*** ENTRIES PROVIDED ***
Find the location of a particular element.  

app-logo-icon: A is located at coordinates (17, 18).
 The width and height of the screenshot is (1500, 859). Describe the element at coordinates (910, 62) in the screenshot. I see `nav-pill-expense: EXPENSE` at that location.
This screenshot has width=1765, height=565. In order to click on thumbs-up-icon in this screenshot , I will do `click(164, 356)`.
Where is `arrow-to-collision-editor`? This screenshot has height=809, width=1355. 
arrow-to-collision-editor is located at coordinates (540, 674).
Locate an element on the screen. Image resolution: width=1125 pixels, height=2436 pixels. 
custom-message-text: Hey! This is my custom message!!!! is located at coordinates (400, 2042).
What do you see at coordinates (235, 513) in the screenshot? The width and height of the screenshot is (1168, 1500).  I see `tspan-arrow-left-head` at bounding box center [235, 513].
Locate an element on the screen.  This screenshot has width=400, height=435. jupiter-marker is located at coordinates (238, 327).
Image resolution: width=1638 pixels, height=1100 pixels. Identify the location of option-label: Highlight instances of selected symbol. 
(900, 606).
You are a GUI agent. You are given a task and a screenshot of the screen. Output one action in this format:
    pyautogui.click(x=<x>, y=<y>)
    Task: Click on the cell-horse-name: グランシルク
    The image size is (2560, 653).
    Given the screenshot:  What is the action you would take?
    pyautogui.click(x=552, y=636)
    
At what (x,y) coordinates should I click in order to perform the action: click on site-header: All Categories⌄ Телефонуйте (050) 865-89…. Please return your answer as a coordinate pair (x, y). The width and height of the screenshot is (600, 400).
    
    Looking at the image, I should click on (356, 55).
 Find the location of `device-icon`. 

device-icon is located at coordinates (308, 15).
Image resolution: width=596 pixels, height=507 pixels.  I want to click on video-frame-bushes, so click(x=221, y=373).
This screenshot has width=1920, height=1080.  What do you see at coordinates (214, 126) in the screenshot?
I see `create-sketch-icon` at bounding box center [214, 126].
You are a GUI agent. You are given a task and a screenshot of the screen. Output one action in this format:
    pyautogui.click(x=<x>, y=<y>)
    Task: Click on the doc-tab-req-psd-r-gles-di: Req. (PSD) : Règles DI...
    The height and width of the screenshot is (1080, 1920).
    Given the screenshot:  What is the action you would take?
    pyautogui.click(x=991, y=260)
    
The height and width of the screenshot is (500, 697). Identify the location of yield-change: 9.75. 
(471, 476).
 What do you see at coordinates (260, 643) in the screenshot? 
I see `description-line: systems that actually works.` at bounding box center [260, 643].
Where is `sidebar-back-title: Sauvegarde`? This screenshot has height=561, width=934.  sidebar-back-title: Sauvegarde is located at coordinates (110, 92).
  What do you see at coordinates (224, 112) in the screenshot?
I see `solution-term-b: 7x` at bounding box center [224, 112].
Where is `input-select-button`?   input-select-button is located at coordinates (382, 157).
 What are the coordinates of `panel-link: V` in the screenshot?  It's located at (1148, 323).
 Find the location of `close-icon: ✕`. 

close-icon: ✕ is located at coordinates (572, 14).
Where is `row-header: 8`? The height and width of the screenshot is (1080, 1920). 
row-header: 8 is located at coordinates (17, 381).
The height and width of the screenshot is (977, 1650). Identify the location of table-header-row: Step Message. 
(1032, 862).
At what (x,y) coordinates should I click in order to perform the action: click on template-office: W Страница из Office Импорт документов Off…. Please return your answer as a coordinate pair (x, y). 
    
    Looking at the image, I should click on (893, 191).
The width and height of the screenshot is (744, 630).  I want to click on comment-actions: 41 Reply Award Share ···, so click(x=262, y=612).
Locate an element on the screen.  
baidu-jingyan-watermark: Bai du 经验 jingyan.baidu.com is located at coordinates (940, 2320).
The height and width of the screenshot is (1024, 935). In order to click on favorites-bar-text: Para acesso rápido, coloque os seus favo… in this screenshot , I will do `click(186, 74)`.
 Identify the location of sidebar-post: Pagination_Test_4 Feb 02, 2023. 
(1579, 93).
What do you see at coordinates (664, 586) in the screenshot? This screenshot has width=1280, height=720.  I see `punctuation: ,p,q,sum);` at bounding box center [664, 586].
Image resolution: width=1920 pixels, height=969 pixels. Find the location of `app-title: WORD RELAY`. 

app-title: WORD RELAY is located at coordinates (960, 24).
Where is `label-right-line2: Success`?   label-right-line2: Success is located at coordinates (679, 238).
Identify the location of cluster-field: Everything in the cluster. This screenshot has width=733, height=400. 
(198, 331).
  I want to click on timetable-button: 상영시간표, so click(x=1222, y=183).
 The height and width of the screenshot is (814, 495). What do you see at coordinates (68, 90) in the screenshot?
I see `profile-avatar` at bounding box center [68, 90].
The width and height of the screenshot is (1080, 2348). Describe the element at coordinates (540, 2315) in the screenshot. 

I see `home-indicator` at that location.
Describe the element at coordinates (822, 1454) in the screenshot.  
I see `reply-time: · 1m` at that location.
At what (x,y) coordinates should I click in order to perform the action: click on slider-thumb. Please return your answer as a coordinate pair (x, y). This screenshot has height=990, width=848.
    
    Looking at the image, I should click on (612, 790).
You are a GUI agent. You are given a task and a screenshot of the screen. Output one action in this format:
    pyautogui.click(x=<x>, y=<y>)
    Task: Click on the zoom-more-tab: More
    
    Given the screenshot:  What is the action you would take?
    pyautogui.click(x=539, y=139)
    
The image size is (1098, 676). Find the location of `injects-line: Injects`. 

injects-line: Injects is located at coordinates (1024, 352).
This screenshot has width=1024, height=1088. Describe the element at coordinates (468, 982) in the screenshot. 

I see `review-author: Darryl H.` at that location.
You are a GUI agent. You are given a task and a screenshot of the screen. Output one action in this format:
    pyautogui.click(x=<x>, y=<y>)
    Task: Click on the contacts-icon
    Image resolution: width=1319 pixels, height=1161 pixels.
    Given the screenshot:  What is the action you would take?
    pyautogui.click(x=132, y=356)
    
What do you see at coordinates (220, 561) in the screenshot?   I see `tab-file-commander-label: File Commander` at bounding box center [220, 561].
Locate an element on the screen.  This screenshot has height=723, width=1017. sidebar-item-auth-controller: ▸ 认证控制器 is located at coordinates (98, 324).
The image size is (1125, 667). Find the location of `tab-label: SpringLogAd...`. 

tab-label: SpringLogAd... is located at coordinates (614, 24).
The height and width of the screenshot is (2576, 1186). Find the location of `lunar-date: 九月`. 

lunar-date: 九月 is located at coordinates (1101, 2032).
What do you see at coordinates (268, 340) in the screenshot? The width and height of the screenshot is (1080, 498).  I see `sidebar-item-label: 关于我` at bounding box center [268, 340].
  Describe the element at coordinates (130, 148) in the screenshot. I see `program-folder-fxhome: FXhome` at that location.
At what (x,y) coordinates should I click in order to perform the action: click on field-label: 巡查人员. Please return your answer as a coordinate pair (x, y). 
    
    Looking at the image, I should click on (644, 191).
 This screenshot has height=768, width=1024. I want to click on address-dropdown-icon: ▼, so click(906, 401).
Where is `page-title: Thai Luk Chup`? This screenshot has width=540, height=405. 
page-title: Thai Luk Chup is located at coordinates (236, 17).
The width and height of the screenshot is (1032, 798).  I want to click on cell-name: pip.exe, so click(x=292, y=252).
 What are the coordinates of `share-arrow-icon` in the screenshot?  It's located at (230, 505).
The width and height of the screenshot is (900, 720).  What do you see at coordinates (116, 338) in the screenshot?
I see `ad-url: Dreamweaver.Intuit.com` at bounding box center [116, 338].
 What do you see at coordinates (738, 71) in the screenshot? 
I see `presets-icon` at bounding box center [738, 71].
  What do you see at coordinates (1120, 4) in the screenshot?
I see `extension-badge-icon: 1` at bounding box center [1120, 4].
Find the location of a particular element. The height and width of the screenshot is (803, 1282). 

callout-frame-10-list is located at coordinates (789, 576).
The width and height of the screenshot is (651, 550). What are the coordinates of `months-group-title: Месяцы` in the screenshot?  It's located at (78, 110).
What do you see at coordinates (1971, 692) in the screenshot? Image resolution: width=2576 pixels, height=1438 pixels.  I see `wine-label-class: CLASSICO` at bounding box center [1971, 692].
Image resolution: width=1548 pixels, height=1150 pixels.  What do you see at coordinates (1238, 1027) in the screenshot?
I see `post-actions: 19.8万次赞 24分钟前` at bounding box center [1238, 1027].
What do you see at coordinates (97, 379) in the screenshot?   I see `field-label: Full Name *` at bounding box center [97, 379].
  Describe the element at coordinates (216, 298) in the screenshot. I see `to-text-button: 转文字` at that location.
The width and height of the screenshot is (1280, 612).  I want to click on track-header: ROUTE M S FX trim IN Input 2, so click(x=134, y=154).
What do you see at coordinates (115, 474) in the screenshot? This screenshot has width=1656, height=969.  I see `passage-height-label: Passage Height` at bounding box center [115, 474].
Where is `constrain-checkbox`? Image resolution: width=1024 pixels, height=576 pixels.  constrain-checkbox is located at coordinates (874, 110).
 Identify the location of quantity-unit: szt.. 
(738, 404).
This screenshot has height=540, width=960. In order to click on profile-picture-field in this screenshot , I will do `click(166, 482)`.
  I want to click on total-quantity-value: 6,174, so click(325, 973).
*** End of ENTRIES PROVIDED ***
Gather every line above that contains the string "frame", copying each one in full. Only matches with the same case count.

ANSWER SECTION:
Image resolution: width=596 pixels, height=507 pixels.  I want to click on video-frame-bushes, so click(x=221, y=373).
callout-frame-10-list is located at coordinates (789, 576).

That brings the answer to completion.